Ожидание встречи с дикобразом обостряло слух и зрение. Мы чутко прислушивались к тишине. Изредка ее нарушали глухой звук упавшего яблока или же печальный крик ночной совы-сплюшки.
Появление дикобраза первым заметил мой приятель. Он толкнул меня локтем в бок и шепнул на ухо: «Идет!». Вслед за этим я услышал сухой треск. Это, «бряцая» своим оружием — длинными острыми иглами, — бежал со стороны моста дикобраз. В темноте он казался круглым темным шаром. Он шел с небольшими остановками по садовой дорожке, недалеко от нас.
Вот он подкатился к дереву, обошел его вокруг, постоял под ним. Потом двинулся к другому, ветви которого были ближе к земле. Встав на дыбы, он ухватился за ветку и начал ее трясти. На землю упало несколько яблок. Дикобраз с хрустом стал их поедать.
Я зажег фонарь. Дикобраз целиком оказался в его свете. Я хорошо различил его горбоносый, похожий на бараний, нос, иглы, вздыбленные на загривке, короткие ноги.
Свет не испугал дикобраза. Тряхнув иглами и ощетинив их, он повернулся задом: дикобраз верил в смертельную силу своей пятой лапы-хвоста и ожидал врага.
— Стреляй! — крикнул мой приятель. — Стреляй? Ну?!

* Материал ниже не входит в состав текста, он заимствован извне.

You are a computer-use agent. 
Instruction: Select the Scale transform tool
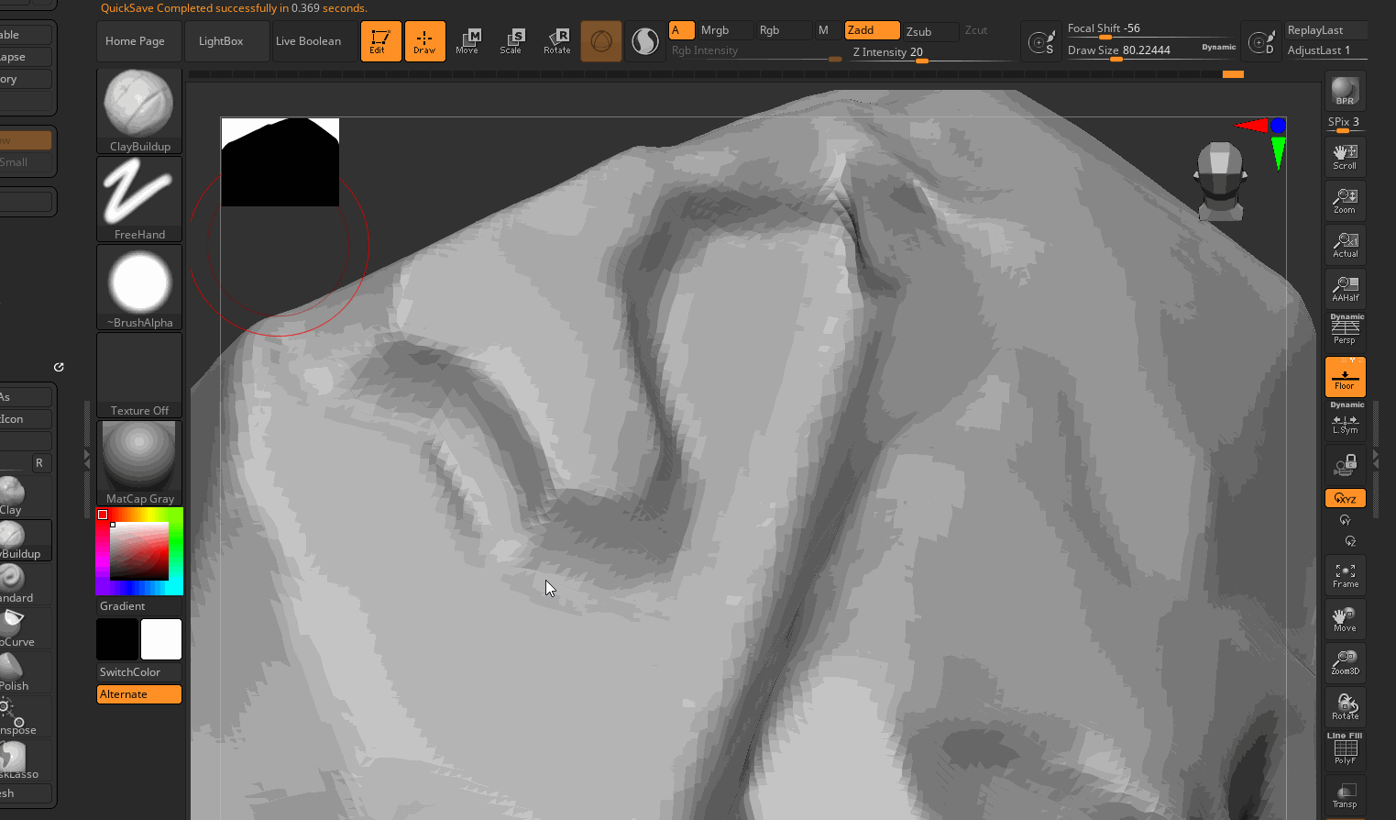(x=511, y=41)
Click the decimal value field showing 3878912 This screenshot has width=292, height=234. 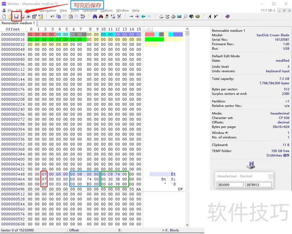258,185
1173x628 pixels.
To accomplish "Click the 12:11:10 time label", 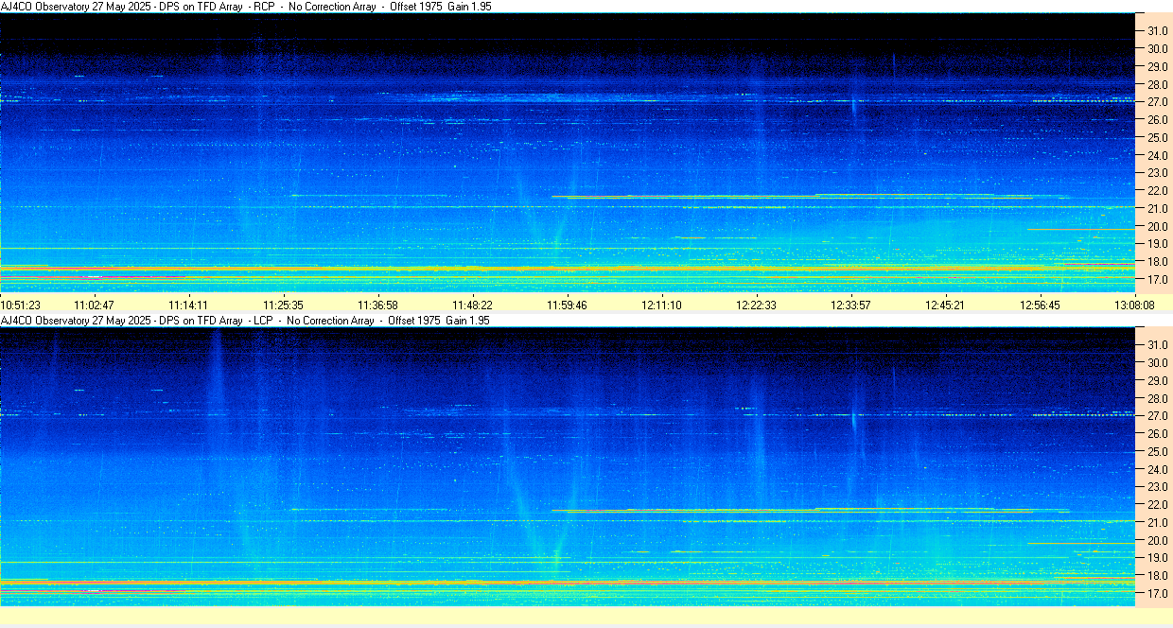I will (x=662, y=305).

Но я… и не думал стрелять. Я выключил фонарь, подождал несколько секунд, и снова включил — дикобраза не было.
— Эх, ты, охотник!.. Такого зверя упустить…
— Ничего, — успокоил я приятеля, — обойдемся на этот раз без «гусятины».

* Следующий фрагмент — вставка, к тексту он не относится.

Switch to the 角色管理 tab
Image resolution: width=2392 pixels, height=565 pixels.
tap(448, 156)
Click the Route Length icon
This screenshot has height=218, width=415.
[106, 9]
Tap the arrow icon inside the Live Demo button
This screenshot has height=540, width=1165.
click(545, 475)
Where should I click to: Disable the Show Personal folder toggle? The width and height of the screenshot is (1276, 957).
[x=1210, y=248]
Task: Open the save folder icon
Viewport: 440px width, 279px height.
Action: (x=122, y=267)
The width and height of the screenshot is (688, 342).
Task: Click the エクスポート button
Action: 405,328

Всю дорогу, пока мы ехали домой, приятель не проронил ни слова. Он был сердит на меня за мой обман и за то, что я упустил верную добычу. А я рад был такой охоте. Немногим в мире удается вот так, на свободе, увидеть осторожного зверя.

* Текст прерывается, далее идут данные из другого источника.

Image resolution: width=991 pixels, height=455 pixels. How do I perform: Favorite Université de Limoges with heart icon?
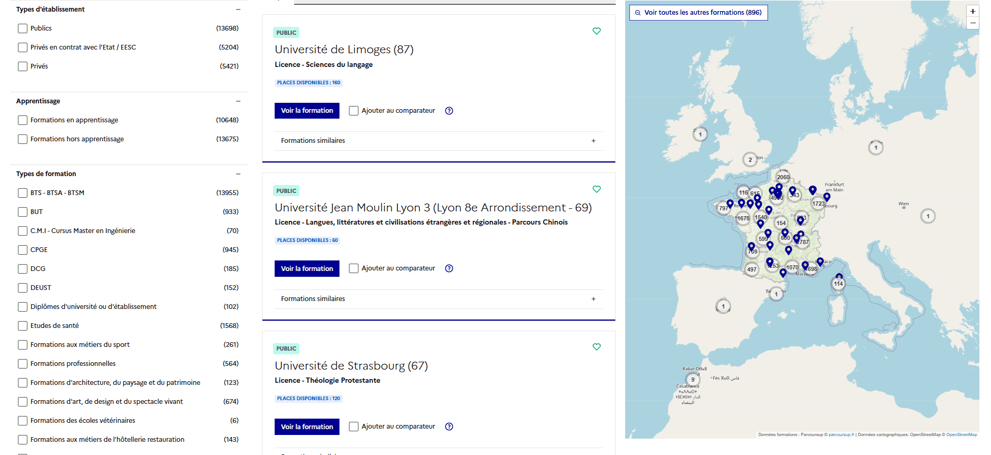(x=596, y=31)
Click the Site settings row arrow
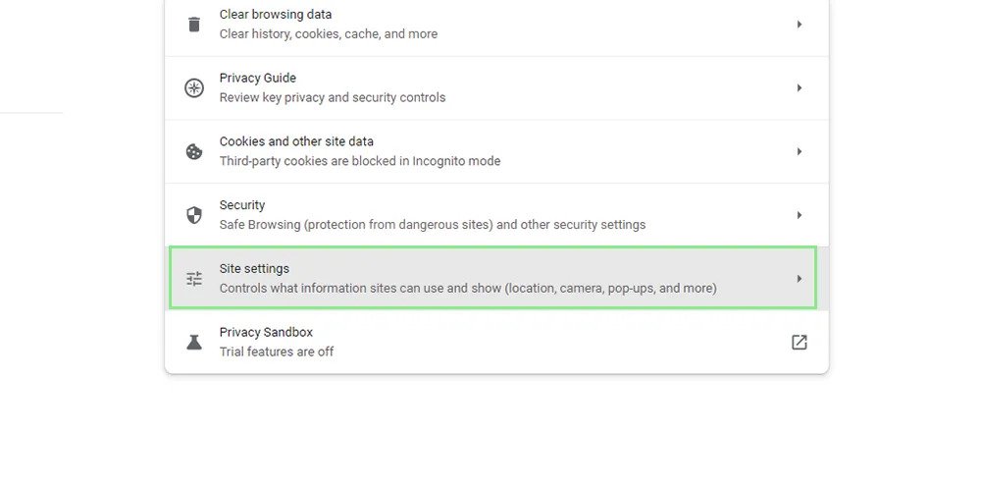This screenshot has width=981, height=491. [x=800, y=279]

Вскоре после охоты в Чули я снова побывал в Фирюзинском ущелье. И снова, как в прошлый раз, усталый, забрел в шашлычную «Белый олень». Официантка (та самая крашеная блондинка) принесла мне порцию шашлыка. Не успела она отойти от столика, откуда-то появились двое мужчин: один небольшой, коренастый, другой худой и длинный, как жердь. У длинного было ружье.
— Ну, хозяюшка, — сказал долговязый, осклабясь редкозубым ртом, — гони «шнапсу». Капут твоему вору. Прямо в норе…
Я встал. Меня затрясло, как в лихорадке. Я понял, что произошло, и о каком воре шла речь.
Почему-то именно в этот момент мне вспомнились отпечатки детских ног на земле — следы дикобраза.
— Вы — убийцы! — произнес я строго и прямо в лицо взглянул долговязому. — Судить вас надо.
Долговязый остолбенело глядел на меня.
— Вы — убийцы! — еще раз повторил я и пошел прочь.
Хотя я понимал, конечно, что никто их судить не будет.